36ª Festa do Templo Budista de Brasília


Atrações culturais, gastronomia japonesa e barracas de artigos orientais durante todos os fins de semana de agosto

Conhecida como “Festa do Buda”, a quermesse do Tempo Budista de Brasília chega a sua 36ª edição. O evento, que reúne anualmente mais de 15 mil pessoas, durante os fins de semana do mês agosto, só melhora a cada edição e é uma boa opção para reunir toda a família. Para 2009, além da tradicional dança Bon Odori, das iguarias típicas do país do sol nascente – a preços acessíveis – das apresentações de música e artes marciais e dos artigos orientais, a festa, a exemplo do ano passado, continua a ocupar parte do terreno detrás do templo, virado para a W3 Sul.

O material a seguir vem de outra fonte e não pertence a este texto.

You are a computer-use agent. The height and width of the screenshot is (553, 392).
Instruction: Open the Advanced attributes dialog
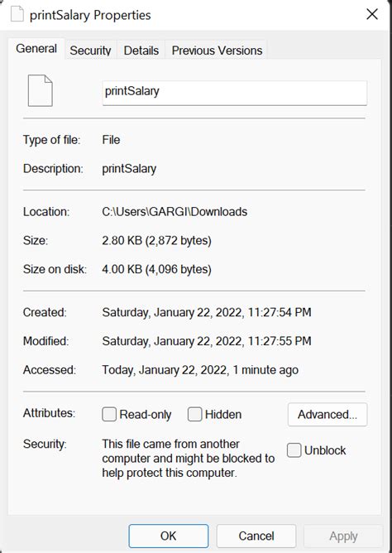(327, 415)

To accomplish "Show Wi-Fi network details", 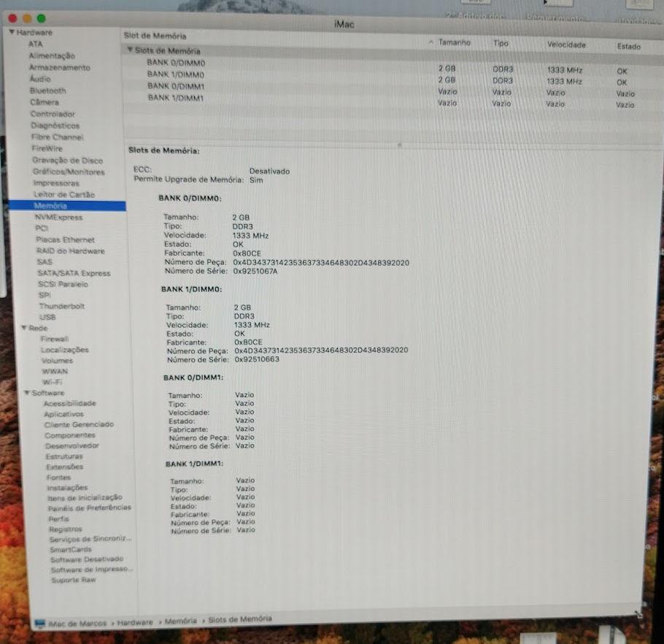I will [52, 382].
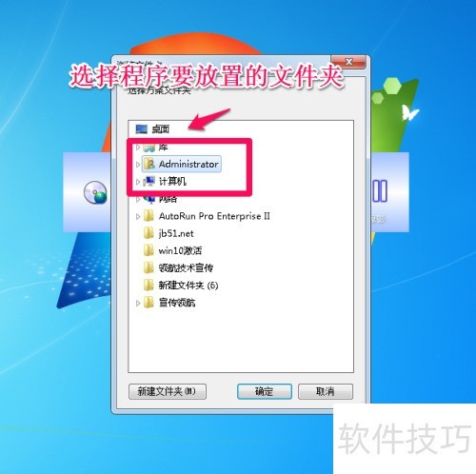Click the 新建文件夹 (M) button
Screen dimensions: 476x474
pos(168,391)
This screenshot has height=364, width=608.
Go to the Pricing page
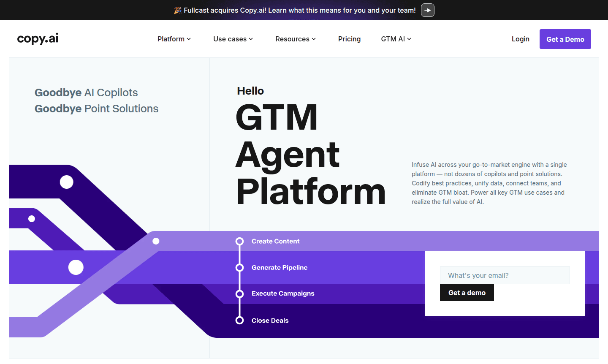(x=349, y=39)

Na programação cultural, a quermesse contará com apresentação, todos os fins de semana, dos quatro grupos de Taiko de Brasília. Destaque para a Yosakoi Soran, coreografia nipônica contemporânea e o Matsuri Dance, estilo mais dançante do Bon Odori, outras duas danças representantes da cultura japonesa e que compõem a agenda. Cantores, lutadores de artes marciais, e grupos de pop e rock também de revezarão no palco principal da festa, neste ano, centralizado e com tablados no terreno para que os visitantes dancem à vontade, sem se preocuparem com a poeira.

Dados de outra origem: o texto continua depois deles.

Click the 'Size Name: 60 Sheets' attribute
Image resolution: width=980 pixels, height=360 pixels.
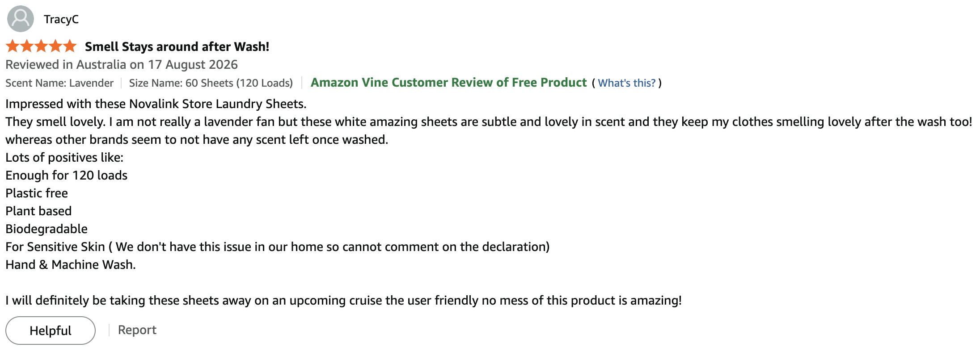211,83
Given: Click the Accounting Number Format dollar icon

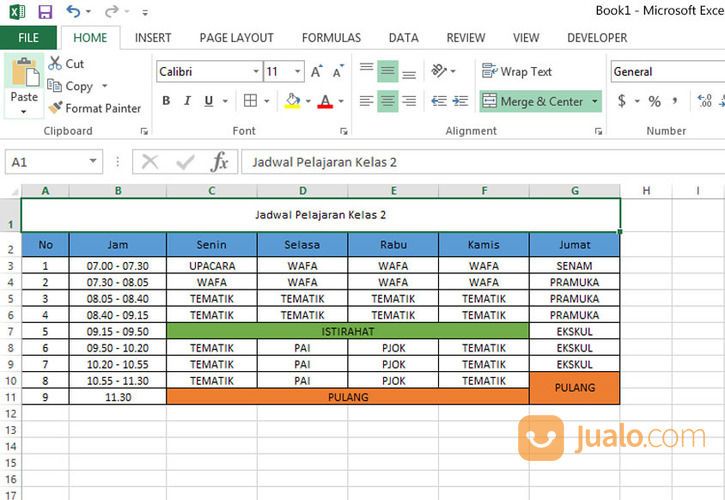Looking at the screenshot, I should 622,101.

Para manter a qualidade no atendimento e evitar filas, o chef Salti Sun, do restaurante Grande Muralha, juntamente com sua equipe de profissionais, cuidará da preparação dos alimentos e garantirá a rapidez na distribuição dos pratos. Idosos terão atendimento especial, assim como a vizinhança, que recebeu vouchers que darão acesso a caixas preferenciais. Foi uma forma que a organização da festa encontrou para agradecer aos moradores das quadras vizinhas pela compreensão das mudanças em suas rotinas provocadas em função do evento. Paralelamente às atividades que acontecerão na parte exterior, o templo estará aberto ainda para visitas guiadas e oferecerá palestras sobre o budismo.

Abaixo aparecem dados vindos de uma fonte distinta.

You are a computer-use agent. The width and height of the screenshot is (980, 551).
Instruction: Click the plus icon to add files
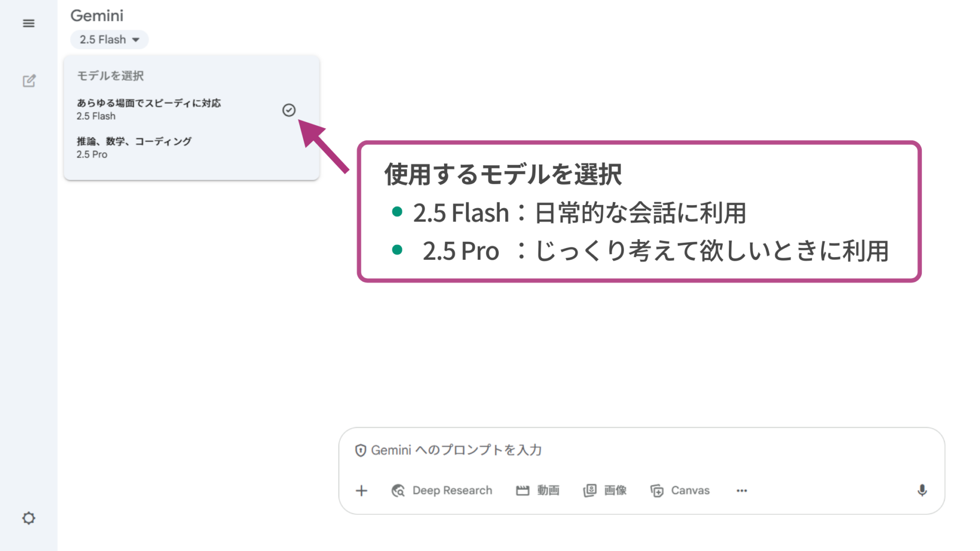361,491
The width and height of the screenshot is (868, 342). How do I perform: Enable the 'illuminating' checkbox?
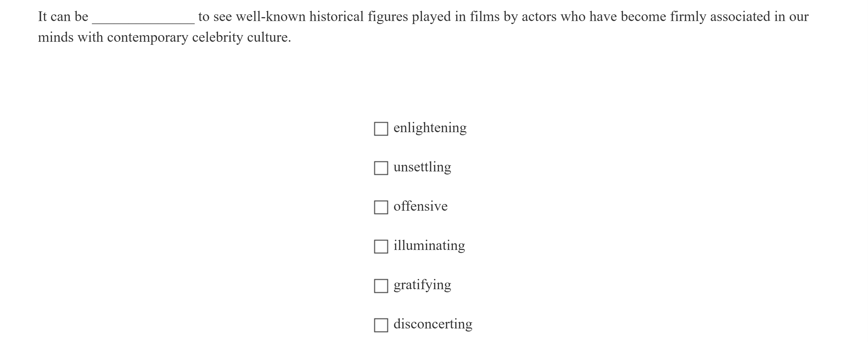coord(381,247)
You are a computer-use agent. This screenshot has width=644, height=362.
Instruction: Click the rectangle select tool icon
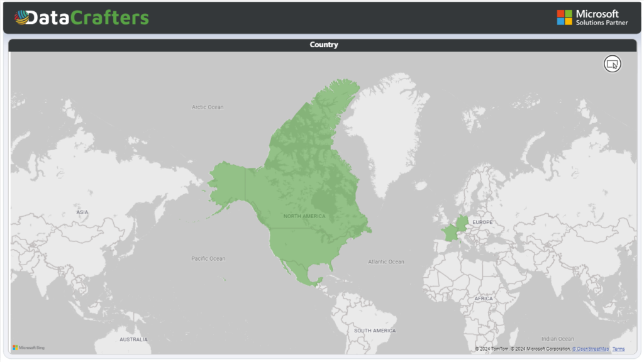tap(612, 63)
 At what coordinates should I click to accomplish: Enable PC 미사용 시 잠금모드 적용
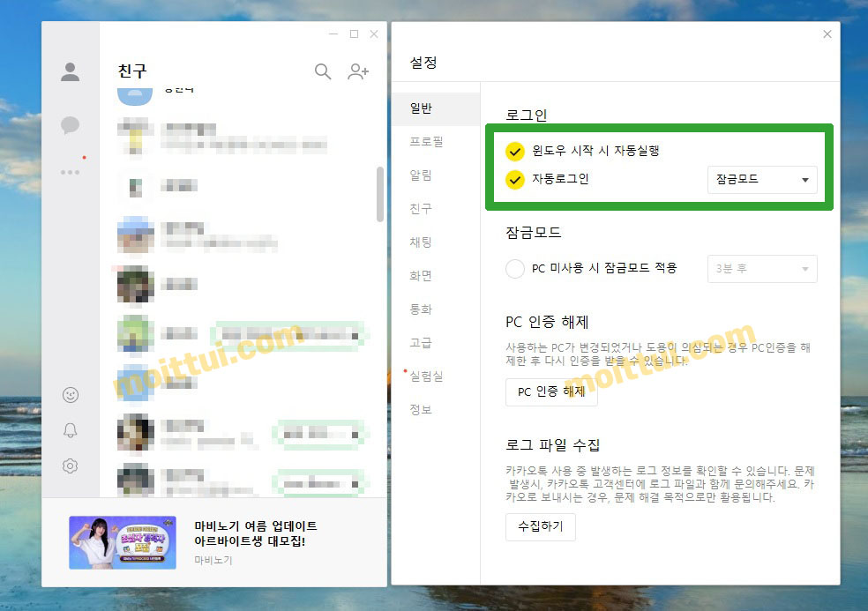514,270
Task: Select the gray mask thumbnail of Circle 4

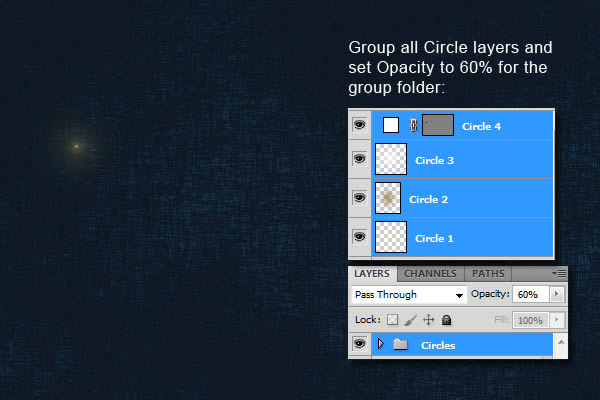Action: [x=438, y=125]
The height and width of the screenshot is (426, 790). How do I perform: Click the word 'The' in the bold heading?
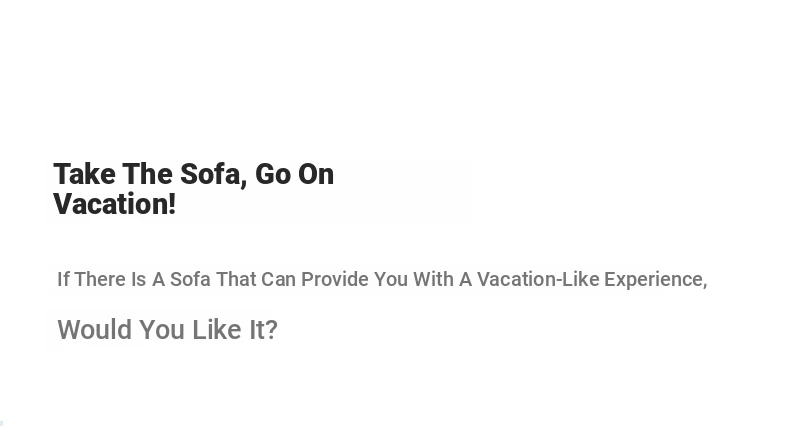point(148,174)
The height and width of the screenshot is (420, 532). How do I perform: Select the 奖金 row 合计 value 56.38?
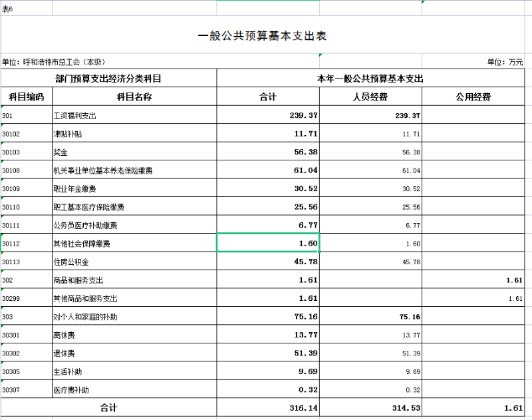268,152
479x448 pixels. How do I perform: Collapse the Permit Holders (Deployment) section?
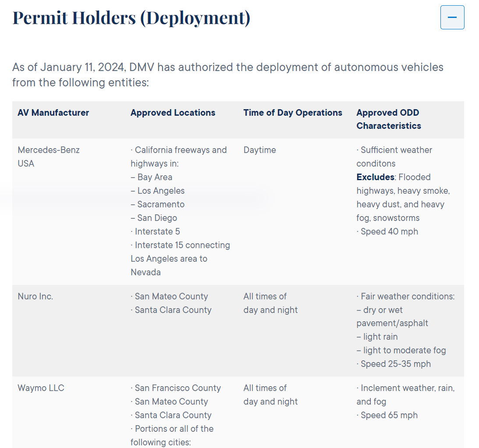click(452, 18)
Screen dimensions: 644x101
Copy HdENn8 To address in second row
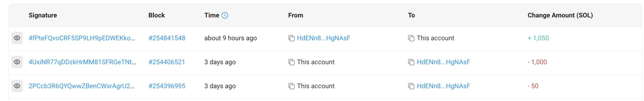tap(411, 62)
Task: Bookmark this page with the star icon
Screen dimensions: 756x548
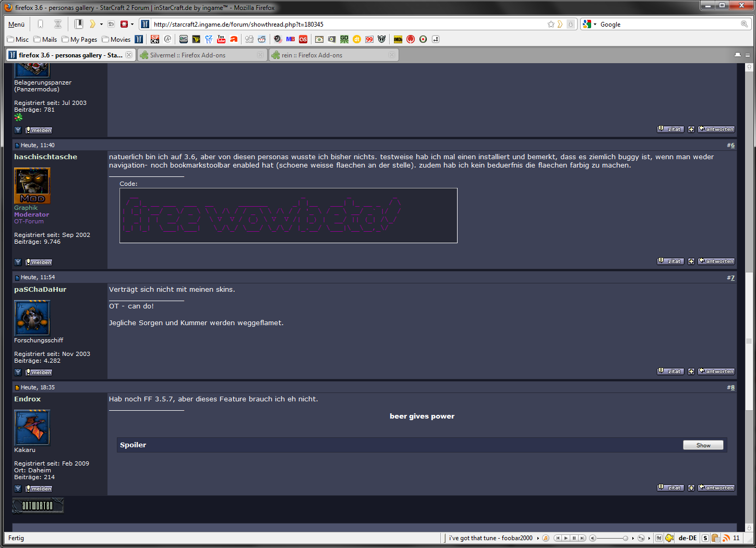Action: (x=551, y=24)
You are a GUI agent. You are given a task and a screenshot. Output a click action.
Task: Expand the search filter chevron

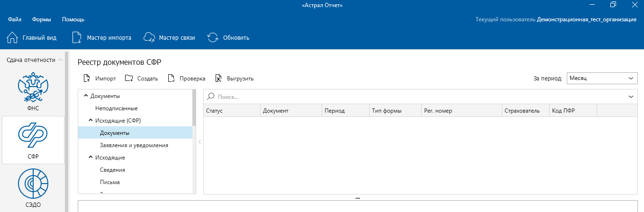(x=631, y=97)
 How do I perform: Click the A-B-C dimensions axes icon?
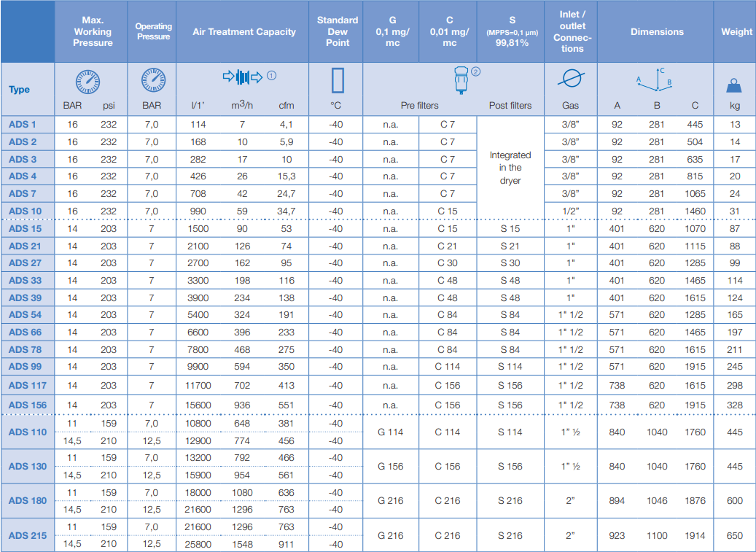coord(656,80)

Origem da festa – Segundo a tradição, a festa é um ritual ligado aos ensinamentos budistas de culto aos antepassados. Chamado também de Urabon (Ullambana), as festividades no Japão acontecem no sétimo mês, conforme o calendário solar, portanto em julho, ou, conforme o calendário lunar, em agosto. Nos últimos anos, as comemorações têm predominado em agosto para coincidir com o período das férias de verão.

Conta a lenda que Mokuren (Maudgalyayana), discípulo de Buda, após a morte da mãe, queria aliviá-la do sofrimento por que passava no mundo dos mortos por ter maltratado os seres da natureza. Buda, então, aconselhou-o a, no dia 15 de julho, manter todos os monges da localidade enclausurados dentro de um grande mosteiro, para que eles ficassem pelo menos um dia sem pisar nos pequenos insetos e nas flores, para compensar os atos da mãe.

No dia combinado, Mokuren chamou todos os monges da região para o grande mosteiro, dizendo que lhes ofereceria um banquete em homenagem à sua falecida mãe. Foi feita tanta comida que os monges passaram o dia inteiro comendo, bebendo e cantando, e ninguém se lembrou de sair do mosteiro. Quando o dia terminou, o espírito de sua mãe apareceu para ele transformado em um ser do 6º plano astral. Ela estava iluminada e tão leve que chegava a flutuar.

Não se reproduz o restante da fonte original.